このような「スペインかぜ」の「第一回流行」時に福井県下では、どのような予防手段がとられていたのでしょうか。これまで紹介してきた新聞記事では、その被害の甚大さは報じられているものの、予防策はほとんど記されていません。
『大阪朝日新聞』北陸版の記事をみる限りでは、「口蓋」「口覆」(マスク)や含嗽(うがい)、予防接種などの予防策が奨励され始めるのは、鯖江歩兵第36連隊や県内で「第二回流行」が顕著になる1919年(大正8)12月以降でした。
内務省衛生局『流行性感冒』では、「一、予防に関する思想の啓蒙」「二、『マスク』及び含漱の奨励」「三、予防接種の奨励」「四、学校工場其の他多衆集合に対する施設」「五、其の他の予防施設」について、各道府県がとった対策をまとめています。マスクの使用は、うがいとともに各道府県で積極的に情報提供できる数少ない方策のひとつでした。

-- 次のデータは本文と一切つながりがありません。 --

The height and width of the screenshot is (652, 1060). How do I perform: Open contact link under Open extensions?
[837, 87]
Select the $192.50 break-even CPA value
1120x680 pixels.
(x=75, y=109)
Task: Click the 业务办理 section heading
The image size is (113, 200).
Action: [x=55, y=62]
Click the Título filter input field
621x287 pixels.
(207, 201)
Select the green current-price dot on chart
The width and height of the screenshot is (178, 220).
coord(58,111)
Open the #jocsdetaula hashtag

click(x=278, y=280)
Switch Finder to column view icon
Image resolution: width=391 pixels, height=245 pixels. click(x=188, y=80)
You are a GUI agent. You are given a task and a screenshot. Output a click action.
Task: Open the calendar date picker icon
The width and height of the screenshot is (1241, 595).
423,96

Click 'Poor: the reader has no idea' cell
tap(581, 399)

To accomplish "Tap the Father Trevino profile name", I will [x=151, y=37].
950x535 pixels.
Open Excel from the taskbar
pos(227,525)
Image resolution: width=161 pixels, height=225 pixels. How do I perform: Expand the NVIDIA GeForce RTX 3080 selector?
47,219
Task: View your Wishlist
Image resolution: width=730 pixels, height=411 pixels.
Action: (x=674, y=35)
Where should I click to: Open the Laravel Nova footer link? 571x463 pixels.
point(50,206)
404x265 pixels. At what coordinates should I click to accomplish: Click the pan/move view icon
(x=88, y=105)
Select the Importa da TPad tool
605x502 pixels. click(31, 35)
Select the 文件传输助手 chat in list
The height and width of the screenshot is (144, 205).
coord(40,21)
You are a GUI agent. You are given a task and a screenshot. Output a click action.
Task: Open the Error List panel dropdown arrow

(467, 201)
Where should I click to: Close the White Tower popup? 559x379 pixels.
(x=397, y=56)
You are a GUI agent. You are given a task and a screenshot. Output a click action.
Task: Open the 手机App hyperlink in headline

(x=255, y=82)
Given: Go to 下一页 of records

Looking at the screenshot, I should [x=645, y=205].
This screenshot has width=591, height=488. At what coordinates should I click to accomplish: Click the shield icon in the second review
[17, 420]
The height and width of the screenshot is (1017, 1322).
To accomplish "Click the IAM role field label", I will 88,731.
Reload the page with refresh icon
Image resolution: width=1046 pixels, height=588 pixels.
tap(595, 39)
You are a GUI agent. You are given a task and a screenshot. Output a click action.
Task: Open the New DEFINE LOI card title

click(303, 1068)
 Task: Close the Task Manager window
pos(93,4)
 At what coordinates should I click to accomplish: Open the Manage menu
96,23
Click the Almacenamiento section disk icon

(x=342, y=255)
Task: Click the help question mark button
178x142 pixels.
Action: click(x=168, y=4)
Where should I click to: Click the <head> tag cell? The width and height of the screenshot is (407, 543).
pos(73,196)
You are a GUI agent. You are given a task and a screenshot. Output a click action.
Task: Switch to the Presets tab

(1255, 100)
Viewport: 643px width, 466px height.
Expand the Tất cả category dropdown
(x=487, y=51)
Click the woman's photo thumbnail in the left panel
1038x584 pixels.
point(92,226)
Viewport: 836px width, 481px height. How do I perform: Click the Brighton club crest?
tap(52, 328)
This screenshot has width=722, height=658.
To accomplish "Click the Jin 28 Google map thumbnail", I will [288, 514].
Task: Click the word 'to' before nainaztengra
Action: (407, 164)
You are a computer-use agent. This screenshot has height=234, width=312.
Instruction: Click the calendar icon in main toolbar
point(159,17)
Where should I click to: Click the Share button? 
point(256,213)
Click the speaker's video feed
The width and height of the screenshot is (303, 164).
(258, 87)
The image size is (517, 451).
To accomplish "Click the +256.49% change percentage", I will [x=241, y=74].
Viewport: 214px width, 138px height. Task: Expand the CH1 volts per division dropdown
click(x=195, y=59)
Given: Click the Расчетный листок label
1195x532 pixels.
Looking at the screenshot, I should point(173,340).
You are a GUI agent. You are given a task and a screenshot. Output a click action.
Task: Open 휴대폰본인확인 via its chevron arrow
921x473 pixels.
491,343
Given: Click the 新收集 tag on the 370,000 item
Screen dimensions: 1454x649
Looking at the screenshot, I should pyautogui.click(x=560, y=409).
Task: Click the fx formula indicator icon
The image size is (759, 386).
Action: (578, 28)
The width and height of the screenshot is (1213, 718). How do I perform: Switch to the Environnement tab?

福井県が「第二回流行」の1920年(大正9)1月に福井県が出した県令第6号、訓令第2号でも、具体的な予防手段としては「呼吸保護器」「含漱」(うがい)「予防接種」を挙げていました。その中でも、もっとも瀕出するのが「呼吸保護器」(レスピレーター)でした。なにやら難しい表現になっていますが、これは病菌を防ぐために鼻・口をおおうガーゼ製のマスクです。
県令第6号では、下記のように患者の居室への入室時や患者がやむをえず外出する際のマスクの着用を定めていました(第1条)。また公共交通機関や劇場などでは、マスクの着用のない者の乗車・乗船や入場を拒否できるとされていました(第5条)。さらに、学校や工場、汽車・電車、劇場、映画館、飲食店において業務に従事する者が流行性感冒に罹った時には、マスクを使用しなければ、業務に従事できない(第3条)としていて、マスクをすれば罹患者も業務に従事できたのです。マスクの効果は、かなり過大に評価されていたことがわかります。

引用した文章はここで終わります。